[Collected data entries]

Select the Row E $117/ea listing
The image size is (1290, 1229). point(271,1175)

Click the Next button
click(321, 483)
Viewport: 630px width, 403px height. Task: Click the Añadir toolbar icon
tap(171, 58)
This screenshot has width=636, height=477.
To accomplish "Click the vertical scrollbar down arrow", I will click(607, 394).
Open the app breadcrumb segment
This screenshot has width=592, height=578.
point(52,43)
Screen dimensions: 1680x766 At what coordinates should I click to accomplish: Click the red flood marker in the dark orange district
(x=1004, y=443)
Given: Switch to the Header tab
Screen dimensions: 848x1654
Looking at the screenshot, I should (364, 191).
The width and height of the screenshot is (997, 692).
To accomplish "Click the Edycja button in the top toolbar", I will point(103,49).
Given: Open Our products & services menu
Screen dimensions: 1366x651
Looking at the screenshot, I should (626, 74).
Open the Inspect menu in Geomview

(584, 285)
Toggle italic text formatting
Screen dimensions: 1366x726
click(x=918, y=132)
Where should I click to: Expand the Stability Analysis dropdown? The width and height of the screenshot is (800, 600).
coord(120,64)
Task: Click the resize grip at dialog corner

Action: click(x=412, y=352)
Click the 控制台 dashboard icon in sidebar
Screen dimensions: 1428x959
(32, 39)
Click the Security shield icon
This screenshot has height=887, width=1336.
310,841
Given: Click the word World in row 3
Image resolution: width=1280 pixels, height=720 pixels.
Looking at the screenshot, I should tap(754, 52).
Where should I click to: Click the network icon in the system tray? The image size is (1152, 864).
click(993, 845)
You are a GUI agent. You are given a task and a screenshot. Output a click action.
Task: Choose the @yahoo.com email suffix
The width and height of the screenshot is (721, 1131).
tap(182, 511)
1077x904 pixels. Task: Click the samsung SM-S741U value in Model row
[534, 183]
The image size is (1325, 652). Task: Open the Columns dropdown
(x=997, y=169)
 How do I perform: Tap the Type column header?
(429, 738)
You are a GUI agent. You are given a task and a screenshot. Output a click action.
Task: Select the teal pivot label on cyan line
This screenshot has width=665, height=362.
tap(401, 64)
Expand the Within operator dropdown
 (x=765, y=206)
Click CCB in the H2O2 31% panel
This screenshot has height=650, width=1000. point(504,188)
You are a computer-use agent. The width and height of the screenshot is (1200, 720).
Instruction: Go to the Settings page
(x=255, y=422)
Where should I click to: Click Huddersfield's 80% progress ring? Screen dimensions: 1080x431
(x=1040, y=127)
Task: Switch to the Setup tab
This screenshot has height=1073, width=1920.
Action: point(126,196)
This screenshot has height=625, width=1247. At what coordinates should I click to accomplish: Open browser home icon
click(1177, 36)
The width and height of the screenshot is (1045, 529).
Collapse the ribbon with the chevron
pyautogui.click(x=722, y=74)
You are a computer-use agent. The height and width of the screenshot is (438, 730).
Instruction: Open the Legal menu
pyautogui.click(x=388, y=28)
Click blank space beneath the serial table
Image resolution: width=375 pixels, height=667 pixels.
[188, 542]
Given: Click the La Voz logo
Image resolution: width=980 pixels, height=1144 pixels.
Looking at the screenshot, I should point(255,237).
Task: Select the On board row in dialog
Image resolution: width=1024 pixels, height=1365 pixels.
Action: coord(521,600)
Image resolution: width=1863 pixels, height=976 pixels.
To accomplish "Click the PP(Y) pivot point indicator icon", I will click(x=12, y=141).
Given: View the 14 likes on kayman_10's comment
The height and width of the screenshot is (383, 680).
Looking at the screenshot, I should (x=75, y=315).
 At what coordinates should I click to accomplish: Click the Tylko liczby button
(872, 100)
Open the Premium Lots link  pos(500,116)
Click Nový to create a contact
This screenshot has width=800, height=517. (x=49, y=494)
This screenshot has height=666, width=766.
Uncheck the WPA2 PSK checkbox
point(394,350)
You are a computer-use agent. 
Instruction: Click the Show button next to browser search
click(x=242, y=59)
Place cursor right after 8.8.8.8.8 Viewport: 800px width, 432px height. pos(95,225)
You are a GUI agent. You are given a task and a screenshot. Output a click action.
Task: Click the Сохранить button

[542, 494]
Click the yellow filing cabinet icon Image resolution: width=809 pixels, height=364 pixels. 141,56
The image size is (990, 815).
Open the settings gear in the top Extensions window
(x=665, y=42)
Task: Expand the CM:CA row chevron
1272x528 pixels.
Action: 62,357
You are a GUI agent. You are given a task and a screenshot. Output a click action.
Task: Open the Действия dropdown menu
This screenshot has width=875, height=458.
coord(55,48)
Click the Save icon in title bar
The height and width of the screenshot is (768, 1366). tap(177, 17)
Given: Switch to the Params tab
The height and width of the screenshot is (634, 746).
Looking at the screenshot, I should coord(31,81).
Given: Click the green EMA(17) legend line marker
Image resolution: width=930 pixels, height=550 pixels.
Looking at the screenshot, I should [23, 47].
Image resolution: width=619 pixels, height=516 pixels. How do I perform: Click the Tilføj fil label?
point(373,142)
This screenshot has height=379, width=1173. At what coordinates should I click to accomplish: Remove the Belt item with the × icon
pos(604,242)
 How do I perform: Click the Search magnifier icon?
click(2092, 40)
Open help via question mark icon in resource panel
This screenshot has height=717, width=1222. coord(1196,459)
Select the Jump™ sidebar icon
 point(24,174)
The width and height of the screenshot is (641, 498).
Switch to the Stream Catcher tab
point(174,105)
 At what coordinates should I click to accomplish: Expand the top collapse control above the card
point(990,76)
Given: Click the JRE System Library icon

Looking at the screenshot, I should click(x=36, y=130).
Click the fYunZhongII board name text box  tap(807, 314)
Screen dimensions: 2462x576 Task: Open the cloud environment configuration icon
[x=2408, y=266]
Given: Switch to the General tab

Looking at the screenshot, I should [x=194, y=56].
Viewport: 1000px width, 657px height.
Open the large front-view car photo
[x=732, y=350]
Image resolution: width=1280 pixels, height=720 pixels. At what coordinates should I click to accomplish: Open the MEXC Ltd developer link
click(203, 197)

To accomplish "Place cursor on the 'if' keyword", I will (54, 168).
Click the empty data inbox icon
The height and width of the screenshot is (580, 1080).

> **What you will do**: Say how many lines in the entries contain the string "computer". Nothing else belongs in the reply.

> **Answer space**: 3